A run of records
-------
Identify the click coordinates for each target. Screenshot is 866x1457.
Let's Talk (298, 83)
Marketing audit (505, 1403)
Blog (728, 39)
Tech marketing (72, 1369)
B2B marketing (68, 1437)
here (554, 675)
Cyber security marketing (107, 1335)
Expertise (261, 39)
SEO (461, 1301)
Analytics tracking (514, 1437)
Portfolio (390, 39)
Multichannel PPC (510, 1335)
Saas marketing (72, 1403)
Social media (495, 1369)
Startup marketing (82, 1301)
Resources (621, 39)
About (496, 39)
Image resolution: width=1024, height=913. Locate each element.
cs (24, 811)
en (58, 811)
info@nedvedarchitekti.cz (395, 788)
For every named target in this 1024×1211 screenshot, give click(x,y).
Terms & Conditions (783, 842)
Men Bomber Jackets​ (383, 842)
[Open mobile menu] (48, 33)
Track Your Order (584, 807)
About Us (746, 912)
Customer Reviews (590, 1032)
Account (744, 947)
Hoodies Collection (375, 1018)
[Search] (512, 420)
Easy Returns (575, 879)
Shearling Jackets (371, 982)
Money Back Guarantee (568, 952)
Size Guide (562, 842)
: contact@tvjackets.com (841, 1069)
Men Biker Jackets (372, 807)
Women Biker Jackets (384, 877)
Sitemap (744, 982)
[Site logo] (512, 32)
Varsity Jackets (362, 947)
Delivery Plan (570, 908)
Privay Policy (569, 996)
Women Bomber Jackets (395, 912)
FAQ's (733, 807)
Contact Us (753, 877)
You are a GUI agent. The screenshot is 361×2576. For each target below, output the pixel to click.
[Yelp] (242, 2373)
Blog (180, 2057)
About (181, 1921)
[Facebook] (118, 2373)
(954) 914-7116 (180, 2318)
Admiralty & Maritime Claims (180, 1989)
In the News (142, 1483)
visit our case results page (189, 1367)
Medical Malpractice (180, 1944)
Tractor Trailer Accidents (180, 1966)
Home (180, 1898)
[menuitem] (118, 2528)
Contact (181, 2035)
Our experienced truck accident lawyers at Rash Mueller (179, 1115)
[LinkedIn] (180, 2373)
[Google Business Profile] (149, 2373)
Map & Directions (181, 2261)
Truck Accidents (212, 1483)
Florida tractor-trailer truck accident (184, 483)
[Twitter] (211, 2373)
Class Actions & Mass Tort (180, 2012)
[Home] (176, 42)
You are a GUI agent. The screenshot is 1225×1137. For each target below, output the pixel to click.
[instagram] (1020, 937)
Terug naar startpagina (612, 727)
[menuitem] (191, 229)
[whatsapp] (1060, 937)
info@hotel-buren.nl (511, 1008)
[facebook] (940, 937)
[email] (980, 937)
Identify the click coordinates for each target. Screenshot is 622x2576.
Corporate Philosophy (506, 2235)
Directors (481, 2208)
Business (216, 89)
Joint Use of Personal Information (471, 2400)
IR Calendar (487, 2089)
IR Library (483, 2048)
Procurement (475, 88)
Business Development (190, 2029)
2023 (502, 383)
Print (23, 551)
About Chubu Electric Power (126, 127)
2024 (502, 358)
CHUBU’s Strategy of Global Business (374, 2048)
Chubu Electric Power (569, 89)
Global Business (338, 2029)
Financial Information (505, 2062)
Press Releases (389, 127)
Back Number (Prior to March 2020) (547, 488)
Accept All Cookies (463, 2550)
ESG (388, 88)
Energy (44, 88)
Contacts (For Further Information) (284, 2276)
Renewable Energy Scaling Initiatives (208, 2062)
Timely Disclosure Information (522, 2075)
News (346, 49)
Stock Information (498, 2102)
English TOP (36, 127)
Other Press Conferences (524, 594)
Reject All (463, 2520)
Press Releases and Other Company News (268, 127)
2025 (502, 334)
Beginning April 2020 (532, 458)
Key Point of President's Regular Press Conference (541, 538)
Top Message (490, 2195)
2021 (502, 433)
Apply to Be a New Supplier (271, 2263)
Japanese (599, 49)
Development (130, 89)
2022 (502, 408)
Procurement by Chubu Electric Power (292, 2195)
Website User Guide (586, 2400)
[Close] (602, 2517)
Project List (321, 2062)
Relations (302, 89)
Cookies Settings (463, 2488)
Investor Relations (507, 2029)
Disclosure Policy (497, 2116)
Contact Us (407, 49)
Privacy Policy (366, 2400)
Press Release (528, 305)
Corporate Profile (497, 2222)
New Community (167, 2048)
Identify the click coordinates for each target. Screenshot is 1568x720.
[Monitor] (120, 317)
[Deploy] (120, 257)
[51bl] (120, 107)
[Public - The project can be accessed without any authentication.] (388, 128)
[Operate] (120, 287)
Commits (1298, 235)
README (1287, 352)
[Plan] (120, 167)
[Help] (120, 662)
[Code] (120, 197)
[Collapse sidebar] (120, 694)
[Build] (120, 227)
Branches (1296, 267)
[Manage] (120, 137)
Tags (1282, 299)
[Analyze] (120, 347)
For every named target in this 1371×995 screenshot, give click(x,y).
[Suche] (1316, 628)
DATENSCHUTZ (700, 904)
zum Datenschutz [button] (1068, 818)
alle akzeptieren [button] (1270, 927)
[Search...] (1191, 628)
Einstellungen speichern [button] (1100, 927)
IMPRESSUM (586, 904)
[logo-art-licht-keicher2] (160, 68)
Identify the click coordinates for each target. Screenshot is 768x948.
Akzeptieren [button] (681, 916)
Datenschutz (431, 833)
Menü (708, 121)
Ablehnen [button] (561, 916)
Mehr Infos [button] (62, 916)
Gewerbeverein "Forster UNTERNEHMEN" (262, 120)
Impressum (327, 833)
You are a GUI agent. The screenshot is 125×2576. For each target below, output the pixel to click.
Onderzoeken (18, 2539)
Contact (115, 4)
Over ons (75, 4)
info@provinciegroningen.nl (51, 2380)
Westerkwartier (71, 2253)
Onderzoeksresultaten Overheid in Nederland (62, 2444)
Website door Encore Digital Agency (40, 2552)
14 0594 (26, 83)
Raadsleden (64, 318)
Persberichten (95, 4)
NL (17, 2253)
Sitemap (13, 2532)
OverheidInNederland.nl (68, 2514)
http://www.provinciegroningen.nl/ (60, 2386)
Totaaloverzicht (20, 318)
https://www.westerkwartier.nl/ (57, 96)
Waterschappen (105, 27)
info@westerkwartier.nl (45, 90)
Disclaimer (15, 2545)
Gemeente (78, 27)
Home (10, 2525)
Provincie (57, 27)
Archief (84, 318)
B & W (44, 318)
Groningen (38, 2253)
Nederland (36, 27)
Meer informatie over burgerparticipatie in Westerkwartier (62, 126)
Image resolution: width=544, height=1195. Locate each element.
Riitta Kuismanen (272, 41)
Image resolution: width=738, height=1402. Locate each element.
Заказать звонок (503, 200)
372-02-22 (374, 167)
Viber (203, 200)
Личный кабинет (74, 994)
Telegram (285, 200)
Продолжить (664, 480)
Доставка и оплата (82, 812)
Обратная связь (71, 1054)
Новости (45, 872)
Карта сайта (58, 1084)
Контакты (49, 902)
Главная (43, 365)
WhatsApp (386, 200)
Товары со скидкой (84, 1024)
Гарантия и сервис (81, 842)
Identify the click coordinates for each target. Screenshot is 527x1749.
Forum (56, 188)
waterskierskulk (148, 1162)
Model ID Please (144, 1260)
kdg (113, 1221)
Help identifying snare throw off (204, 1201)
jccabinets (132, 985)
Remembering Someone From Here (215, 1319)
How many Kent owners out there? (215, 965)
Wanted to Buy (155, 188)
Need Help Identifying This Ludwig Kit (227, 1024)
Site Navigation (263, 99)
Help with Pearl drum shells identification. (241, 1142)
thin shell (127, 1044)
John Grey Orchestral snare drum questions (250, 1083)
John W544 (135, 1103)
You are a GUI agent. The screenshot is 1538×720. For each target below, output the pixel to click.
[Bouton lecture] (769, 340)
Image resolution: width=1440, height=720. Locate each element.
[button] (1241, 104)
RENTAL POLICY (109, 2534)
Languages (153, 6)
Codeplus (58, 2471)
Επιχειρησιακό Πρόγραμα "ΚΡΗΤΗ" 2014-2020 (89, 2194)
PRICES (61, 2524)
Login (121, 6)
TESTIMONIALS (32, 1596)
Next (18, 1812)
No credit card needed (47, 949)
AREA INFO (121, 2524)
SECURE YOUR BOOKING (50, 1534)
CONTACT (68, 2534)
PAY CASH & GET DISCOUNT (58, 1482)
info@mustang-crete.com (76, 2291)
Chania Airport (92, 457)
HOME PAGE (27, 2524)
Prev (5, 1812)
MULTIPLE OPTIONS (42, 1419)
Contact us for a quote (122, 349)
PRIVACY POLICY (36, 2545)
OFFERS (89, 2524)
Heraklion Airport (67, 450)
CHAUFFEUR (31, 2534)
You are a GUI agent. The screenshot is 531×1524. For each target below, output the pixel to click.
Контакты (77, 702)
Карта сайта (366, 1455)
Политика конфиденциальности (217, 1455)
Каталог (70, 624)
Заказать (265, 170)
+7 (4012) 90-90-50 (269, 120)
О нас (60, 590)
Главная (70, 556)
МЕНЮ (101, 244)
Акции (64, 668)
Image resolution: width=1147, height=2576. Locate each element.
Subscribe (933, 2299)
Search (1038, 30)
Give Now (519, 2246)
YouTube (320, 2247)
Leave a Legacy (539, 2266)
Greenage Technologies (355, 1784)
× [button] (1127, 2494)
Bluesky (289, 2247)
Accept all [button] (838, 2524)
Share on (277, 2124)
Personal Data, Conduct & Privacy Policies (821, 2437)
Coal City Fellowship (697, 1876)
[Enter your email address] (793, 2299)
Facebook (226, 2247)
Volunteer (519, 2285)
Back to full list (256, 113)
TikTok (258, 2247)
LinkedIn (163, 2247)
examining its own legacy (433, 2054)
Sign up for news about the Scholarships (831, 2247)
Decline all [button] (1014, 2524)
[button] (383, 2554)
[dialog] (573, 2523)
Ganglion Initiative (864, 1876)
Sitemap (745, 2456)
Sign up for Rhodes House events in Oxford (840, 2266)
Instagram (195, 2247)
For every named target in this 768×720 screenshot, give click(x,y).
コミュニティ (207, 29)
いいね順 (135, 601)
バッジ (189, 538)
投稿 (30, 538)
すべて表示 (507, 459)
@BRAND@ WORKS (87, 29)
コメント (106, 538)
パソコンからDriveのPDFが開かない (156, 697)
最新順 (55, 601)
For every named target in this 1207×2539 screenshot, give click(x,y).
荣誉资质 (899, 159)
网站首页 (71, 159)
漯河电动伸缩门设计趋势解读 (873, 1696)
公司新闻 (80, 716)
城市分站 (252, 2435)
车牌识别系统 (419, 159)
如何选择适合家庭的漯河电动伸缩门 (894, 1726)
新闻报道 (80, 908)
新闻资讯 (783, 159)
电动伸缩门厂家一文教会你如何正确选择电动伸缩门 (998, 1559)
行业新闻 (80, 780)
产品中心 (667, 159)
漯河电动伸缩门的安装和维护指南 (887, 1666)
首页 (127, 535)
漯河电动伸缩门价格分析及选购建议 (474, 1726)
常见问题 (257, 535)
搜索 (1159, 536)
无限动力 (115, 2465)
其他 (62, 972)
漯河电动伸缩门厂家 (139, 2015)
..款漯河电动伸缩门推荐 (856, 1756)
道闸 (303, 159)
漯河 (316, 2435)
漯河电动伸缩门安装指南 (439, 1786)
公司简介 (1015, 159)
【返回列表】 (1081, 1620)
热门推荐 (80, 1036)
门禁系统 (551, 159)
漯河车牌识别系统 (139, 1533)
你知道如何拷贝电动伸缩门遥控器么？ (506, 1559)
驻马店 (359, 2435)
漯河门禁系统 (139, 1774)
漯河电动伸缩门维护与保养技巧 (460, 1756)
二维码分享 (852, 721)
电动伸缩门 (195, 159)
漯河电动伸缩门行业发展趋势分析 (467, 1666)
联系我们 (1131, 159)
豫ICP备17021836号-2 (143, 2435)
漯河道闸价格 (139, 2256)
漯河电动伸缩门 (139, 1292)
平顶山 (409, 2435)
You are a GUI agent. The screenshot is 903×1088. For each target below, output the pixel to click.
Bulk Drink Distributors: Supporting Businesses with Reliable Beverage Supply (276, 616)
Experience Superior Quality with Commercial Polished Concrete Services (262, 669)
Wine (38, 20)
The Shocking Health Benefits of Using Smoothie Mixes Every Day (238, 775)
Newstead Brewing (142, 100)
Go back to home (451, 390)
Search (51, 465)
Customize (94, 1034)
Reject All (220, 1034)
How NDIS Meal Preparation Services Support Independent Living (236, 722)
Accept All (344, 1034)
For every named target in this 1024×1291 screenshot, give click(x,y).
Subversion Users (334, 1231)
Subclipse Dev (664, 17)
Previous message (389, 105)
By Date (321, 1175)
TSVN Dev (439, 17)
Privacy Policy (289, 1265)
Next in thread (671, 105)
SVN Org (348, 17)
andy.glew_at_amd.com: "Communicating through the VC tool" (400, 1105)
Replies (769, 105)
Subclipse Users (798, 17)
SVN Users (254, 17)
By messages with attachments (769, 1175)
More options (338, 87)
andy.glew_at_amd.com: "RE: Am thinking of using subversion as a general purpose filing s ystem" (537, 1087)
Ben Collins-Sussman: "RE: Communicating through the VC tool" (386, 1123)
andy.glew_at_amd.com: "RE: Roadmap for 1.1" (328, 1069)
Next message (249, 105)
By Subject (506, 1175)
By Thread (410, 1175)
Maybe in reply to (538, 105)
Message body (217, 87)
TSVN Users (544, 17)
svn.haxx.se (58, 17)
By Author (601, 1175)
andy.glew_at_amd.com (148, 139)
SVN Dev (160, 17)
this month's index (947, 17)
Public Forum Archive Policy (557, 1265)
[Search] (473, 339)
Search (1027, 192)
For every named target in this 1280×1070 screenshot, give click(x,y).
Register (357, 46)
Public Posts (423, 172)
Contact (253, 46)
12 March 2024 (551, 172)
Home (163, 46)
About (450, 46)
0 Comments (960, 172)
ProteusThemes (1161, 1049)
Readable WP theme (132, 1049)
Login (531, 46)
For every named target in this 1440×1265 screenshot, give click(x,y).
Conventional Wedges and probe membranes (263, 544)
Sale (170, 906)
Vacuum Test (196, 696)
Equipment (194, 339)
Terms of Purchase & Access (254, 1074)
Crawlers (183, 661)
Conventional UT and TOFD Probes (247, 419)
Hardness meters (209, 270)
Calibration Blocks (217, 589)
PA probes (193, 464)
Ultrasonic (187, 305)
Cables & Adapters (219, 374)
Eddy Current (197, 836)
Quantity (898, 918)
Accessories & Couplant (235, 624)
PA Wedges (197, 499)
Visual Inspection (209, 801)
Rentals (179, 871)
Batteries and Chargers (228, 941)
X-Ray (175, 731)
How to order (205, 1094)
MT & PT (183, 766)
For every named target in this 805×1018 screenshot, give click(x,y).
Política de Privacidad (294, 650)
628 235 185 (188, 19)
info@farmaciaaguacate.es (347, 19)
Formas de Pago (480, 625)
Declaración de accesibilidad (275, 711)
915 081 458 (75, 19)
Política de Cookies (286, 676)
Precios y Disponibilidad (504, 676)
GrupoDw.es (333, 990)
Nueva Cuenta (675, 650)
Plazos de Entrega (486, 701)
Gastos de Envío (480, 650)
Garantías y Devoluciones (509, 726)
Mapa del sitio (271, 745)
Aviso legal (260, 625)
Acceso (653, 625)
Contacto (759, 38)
-------
Select each line in the records above that contains the string "Public" and copy it out.

[Public - The project can be accessed without any authentication.] (388, 128)
Public Forum Archive Policy (557, 1265)
Public Posts (423, 172)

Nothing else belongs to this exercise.